Records for processing Start Marker

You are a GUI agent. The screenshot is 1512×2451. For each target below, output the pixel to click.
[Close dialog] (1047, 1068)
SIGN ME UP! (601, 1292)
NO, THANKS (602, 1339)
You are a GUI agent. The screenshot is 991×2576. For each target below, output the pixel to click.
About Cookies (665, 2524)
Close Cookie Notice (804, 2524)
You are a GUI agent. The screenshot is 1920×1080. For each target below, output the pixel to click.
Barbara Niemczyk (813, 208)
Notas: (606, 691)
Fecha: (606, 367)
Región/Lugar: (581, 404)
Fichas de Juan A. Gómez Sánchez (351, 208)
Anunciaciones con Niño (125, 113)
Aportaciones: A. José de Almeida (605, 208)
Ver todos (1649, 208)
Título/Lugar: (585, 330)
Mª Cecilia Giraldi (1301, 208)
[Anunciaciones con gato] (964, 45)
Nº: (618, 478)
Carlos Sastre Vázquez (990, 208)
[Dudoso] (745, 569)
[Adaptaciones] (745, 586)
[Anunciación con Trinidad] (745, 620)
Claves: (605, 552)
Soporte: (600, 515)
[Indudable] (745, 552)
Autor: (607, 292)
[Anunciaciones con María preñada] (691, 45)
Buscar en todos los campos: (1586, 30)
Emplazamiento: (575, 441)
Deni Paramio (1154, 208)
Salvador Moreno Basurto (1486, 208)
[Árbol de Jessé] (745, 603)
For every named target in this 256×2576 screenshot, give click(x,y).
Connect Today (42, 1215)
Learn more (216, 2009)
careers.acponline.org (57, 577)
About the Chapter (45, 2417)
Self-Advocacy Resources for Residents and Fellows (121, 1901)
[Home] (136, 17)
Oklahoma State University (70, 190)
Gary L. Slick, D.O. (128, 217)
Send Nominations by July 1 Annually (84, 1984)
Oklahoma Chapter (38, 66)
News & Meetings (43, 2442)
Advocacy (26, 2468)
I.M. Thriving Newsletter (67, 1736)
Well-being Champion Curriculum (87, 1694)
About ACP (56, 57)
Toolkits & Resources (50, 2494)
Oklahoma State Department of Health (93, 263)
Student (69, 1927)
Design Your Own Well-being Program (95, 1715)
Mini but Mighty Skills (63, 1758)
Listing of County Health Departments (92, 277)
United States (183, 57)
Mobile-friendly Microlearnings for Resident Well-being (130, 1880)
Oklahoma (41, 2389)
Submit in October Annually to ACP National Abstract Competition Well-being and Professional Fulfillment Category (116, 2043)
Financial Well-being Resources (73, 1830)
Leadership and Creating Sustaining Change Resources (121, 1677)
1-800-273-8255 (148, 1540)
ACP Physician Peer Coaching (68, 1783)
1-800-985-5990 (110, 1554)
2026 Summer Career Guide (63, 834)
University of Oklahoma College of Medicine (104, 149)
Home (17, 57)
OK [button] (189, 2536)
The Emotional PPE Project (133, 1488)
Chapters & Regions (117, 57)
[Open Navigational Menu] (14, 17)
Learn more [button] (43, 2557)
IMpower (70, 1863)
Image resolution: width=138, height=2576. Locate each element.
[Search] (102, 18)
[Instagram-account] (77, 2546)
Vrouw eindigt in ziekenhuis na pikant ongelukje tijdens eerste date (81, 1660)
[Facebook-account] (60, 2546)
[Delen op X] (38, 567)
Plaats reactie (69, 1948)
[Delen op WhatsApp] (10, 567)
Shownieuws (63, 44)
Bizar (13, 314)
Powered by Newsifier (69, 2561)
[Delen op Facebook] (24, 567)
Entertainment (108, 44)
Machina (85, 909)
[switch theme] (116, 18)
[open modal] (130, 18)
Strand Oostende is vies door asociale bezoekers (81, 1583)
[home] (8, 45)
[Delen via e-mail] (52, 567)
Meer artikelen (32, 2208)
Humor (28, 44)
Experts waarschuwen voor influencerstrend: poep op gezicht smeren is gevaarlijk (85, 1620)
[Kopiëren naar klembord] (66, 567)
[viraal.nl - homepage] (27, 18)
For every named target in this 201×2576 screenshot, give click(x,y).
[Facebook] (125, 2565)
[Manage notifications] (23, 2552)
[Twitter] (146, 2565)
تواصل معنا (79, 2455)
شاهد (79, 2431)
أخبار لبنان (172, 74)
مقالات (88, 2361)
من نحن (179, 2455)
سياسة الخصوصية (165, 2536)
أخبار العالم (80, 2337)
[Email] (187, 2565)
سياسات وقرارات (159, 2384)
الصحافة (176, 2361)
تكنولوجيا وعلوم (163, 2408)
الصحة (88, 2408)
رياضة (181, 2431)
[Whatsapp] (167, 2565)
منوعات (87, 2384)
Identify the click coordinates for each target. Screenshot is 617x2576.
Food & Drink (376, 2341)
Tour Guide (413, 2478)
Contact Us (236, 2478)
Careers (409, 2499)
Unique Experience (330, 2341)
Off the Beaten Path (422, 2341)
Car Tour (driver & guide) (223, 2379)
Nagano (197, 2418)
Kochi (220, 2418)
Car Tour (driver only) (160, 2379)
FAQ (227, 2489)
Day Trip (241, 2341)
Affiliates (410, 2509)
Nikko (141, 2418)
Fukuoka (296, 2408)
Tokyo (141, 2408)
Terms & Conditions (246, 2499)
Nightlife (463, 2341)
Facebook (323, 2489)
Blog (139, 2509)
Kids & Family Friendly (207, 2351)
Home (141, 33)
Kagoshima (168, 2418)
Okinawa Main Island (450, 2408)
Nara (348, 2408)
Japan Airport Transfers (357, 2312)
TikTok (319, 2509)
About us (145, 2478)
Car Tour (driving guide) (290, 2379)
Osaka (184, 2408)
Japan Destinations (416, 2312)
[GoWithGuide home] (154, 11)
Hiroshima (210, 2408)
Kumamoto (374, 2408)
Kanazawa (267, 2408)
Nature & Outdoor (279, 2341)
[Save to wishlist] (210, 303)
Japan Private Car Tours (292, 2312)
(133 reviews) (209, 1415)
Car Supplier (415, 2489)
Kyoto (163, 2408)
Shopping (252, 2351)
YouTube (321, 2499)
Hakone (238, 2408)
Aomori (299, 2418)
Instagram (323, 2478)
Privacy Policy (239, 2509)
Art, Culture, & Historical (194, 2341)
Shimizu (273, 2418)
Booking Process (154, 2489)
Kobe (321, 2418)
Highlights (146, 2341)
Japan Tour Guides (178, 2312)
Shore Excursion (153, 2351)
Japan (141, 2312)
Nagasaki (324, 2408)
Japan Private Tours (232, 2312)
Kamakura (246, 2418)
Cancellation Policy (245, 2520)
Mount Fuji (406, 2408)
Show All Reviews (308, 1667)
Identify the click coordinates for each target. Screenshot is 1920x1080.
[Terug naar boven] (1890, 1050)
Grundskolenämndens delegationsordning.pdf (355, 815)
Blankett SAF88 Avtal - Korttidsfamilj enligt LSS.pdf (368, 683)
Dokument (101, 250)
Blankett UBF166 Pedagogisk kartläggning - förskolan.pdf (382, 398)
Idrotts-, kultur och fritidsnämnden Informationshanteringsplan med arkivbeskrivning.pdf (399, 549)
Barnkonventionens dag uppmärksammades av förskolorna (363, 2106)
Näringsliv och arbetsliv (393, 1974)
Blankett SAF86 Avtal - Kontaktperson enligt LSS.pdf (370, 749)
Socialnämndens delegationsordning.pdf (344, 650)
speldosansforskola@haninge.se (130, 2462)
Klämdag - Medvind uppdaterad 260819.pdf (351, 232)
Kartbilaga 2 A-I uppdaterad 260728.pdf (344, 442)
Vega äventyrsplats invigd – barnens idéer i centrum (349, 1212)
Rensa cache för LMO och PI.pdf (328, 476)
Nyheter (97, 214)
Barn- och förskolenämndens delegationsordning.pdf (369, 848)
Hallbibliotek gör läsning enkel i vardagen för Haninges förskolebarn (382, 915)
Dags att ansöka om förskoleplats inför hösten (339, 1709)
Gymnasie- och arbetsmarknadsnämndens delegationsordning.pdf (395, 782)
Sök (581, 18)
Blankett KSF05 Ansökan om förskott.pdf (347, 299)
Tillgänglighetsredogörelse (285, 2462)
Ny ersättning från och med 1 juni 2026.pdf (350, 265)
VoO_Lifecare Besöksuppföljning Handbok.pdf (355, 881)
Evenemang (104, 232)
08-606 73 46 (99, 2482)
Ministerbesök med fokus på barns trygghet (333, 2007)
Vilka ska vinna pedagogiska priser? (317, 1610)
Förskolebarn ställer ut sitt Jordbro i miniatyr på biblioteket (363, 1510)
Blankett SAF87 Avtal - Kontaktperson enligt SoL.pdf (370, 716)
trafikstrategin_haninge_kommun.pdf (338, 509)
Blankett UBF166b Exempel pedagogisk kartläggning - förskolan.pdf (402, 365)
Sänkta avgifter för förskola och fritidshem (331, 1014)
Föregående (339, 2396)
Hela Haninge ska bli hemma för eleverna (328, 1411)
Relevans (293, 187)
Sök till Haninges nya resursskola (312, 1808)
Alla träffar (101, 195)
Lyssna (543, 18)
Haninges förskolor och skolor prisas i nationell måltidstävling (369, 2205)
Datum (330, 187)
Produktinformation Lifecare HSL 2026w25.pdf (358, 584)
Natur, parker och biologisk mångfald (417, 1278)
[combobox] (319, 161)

Records for processing End Marker

* What the task asks
Taking the entries above, write out exactly the lines starting with the line containing "Osaka (184, 2408)" and going on through the line containing "Nagasaki (324, 2408)", both included, and nothing else.

* Reply to the task
Osaka (184, 2408)
Japan Destinations (416, 2312)
[GoWithGuide home] (154, 11)
Hiroshima (210, 2408)
Kumamoto (374, 2408)
Kanazawa (267, 2408)
Nature & Outdoor (279, 2341)
[Save to wishlist] (210, 303)
Japan Private Car Tours (292, 2312)
(133 reviews) (209, 1415)
Car Supplier (415, 2489)
Kyoto (163, 2408)
Shopping (252, 2351)
YouTube (321, 2499)
Hakone (238, 2408)
Aomori (299, 2418)
Instagram (323, 2478)
Privacy Policy (239, 2509)
Art, Culture, & Historical (194, 2341)
Shimizu (273, 2418)
Booking Process (154, 2489)
Kobe (321, 2418)
Highlights (146, 2341)
Japan Tour Guides (178, 2312)
Shore Excursion (153, 2351)
Japan (141, 2312)
Nagasaki (324, 2408)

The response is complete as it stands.